- Article:
########################################

These are the matters antecedent to the appeal.
Sometime in the 1970’s the defendant, in pursuance of a project to extend electricity to the Volta Region, commenced engagement with the local authorities in the Volta Region. In further pursuance of the project, the defendant contacted persons who owned farms and buildings on land situate at the following areas of the Volta Region: Mafi Asiakpe, through Adaklu, to Ho and its environs.
Upon the understanding that the project would include the construction of electricity transmission lines, that is, the passing of high tension cables upon the erection of pylons, the owners of the farms and buildings in the areas specified were notified that a right of way for the purpose had been created through their lands. They were thus expected to yield their land to the Government for the purpose, and be paid compensation.
So it was that the plaintiffs were paid compensation, not for the land on which the transmission lines passed, but for the damaged crops and buildings on the affected lands. The electrification project was concluded in 1986.
In 2004, the plaintiffs commenced an action against the defendant seeking an order for the lands belonging to the plaintiffs to be valued for the payment of compensation to them. The court granted the order for the valuation of the lands at the expense of the plaintiffs, without the further order for the payment of compensation.
The parties then in 2007, commenced the instant suit at the court below, seeking the following reliefs: the payment of the sum of GHC1,124,984.25, being the amount found due upon the valuation of the land by the Land Valuation Board, pursuant to the order of the court made in the earlier 2004 suit. The plaintiffs also asked for the sum of GHC5,000 being the sum of money paid by the plaintiffs for the said valuation to be carried out.
After pleadings were closed, the court, upon application by the defendant, gave directions at the Application for Directions stage for the issues arising out of the pleadings to be resolved by legal arguments. The plaintiffs then amended their statement of claim to allege that their lands were taken from them wrongfully without the proper compensation payable. They contended that the Executive Instrument, requisite under the Lands (Statutory Wayleave) Act, 1963, Act 186 was not passed to acquire the Government’s right of way. Thus did the plaintiff’s plead fraud against the defendant with the following particulars:
i. Fraudulently representing to the plaintiffs and the general public that plaintiffs land have [sic] been acquired by the President of Ghana in accordance with the Lands (Statutory Wayleave) Act, 1963, Act 186;
ii. Making and publishing a deceitful, dishonest and fraudulent representation when defendant knew the same to be false, or did not have any reason to believe it to be true;
iii. Inducing plaintiffs by the fraudulent representations to acquiesce in the acquisition of their land;
iv. That by such fraudulent representations, plaintiffs suffered huge economic loss by not demanding the payment of adequate compensation for the use of their land.

########################################

- Information shown:
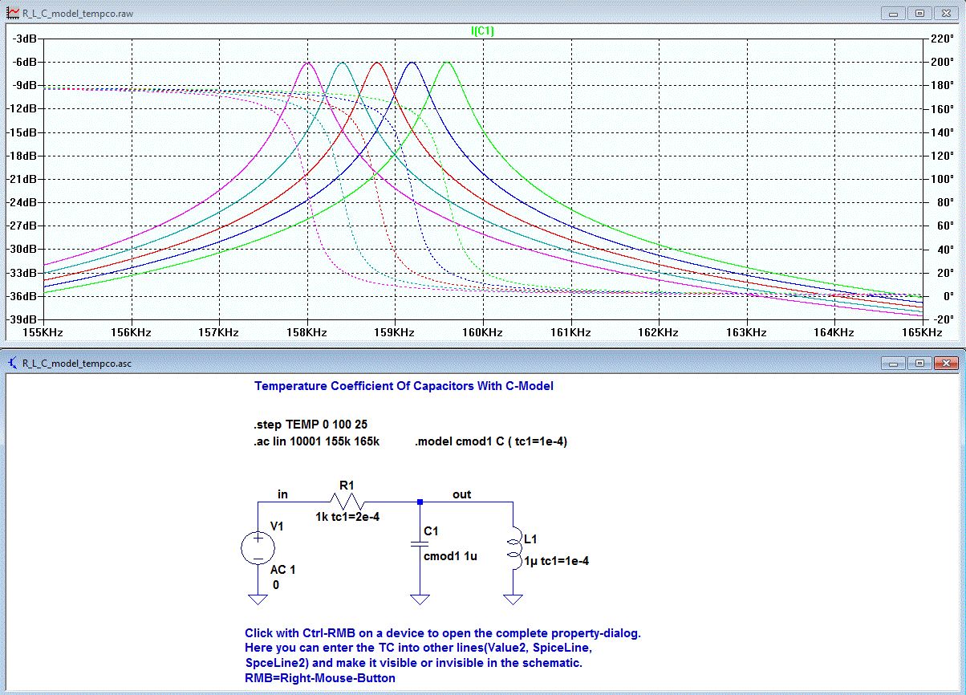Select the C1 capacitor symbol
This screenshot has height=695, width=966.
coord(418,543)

########################################

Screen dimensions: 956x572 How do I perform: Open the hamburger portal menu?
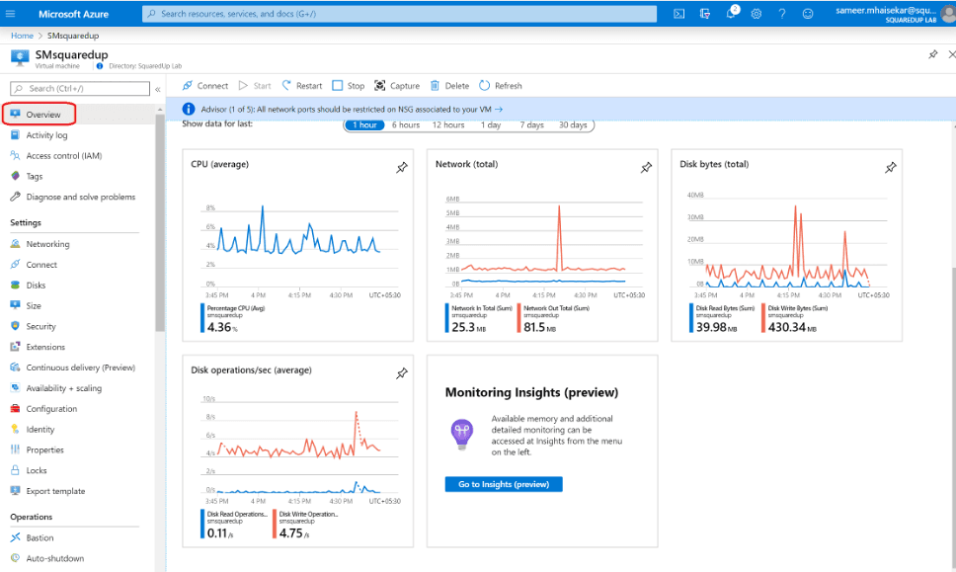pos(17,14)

########################################

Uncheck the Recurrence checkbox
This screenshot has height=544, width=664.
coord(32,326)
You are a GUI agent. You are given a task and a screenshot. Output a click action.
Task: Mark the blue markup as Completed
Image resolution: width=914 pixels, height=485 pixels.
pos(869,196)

########################################

- Requirement: Reproduce the section of the land compensation case text that begins with the words containing "These are the" and ends with "be paid compensation.".

- Finished exercise:
These are the matters antecedent to the appeal.
Sometime in the 1970’s the defendant, in pursuance of a project to extend electricity to the Volta Region, commenced engagement with the local authorities in the Volta Region. In further pursuance of the project, the defendant contacted persons who owned farms and buildings on land situate at the following areas of the Volta Region: Mafi Asiakpe, through Adaklu, to Ho and its environs.
Upon the understanding that the project would include the construction of electricity transmission lines, that is, the passing of high tension cables upon the erection of pylons, the owners of the farms and buildings in the areas specified were notified that a right of way for the purpose had been created through their lands. They were thus expected to yield their land to the Government for the purpose, and be paid compensation.